Right now,it isn’t the case. The bulk of the money for the Professional Golfers’ Tour of India (PGTI) comes from one business conglomerate: the Avantha Group,which sponsors,among others,the season-ending Bilt Open. Incidentally,its chairman Gautam Thapar happens to be the president of the PGTI.
“It’s almost a one-man show now,” says an expert. “And that is a cause of concern. The day such a company is affected by the slowdown,Indian golf will also be.”

Weathering the storm
The PGTI,meanwhile,is stressing on consolidation. “The total domestic prize purse last season was Rs 6.3 crore. This year,our target will be to maintain that figure,” says Padamjit Sandhu,PGTI’s sales and marketing director. “We have commitments from our sponsors,and I don’t see any reason why we won’t achieve that target,” he says.

The confidence may stem from Indian golf’s resilience. It has seen crises in the past — in 2000-01,when professional golf in India was still fledgling,came a Union government directive that barred tobacco companies from sponsoring events,but as ITC pulled out,Hero Honda stepped in. These,however,may be slightly different times.

Then there was a fight over rights,with players breaking away from the Professional Golfers’ Association of India to form a new body,the PGTI,in 2006. In three years,golf has established itself as the richest,if not the most popular,sport in the country after cricket. Riding on the graph,it’s not surprising there are some players to whom the word recession sounds foreign.
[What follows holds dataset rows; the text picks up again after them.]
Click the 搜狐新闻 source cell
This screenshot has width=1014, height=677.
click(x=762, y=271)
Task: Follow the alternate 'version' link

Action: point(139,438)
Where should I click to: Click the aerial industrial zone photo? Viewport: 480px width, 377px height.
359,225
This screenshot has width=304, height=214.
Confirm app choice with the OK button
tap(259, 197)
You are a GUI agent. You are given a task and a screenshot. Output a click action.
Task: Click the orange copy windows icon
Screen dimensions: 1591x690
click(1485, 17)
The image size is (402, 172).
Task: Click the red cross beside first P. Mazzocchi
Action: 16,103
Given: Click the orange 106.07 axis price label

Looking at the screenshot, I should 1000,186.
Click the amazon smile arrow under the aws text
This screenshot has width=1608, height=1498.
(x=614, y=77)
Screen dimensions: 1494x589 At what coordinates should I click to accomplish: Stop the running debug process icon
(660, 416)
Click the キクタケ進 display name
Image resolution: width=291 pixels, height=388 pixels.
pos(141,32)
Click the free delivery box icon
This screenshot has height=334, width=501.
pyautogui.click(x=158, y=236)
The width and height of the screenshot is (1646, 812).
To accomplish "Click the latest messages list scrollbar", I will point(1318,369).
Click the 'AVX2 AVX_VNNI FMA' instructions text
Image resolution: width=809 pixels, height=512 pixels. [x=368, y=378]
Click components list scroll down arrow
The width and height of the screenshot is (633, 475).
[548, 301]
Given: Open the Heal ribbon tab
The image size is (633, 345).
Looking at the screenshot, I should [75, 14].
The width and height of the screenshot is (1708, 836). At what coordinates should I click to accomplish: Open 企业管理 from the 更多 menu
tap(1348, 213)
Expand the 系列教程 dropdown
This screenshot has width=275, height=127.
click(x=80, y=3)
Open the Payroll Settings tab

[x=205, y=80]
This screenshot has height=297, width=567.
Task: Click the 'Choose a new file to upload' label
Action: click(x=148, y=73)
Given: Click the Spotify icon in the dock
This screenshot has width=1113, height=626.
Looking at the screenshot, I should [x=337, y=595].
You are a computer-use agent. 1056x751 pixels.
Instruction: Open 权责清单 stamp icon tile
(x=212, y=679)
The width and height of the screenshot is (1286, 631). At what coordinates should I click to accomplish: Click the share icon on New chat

“I won Rs 10 lakh in 1999-2000 and won the Order of Merit title,” recalls Mukesh Kumar. Last year,15 pros made more money than that,with Mukesh again on the top of the heap with Rs 34 lakh. “Tournaments are reducing because times are bad,but hopefully this will only be a temporary phase,” he adds. Then there is SSP Chowrasia,who pocketed Rs 1.6 crore from his historic Indian Masters win at the DGC,but didn’t get a chance to defend his title.
The “fastest growing” sport in India is hoping it can get back on the rails again.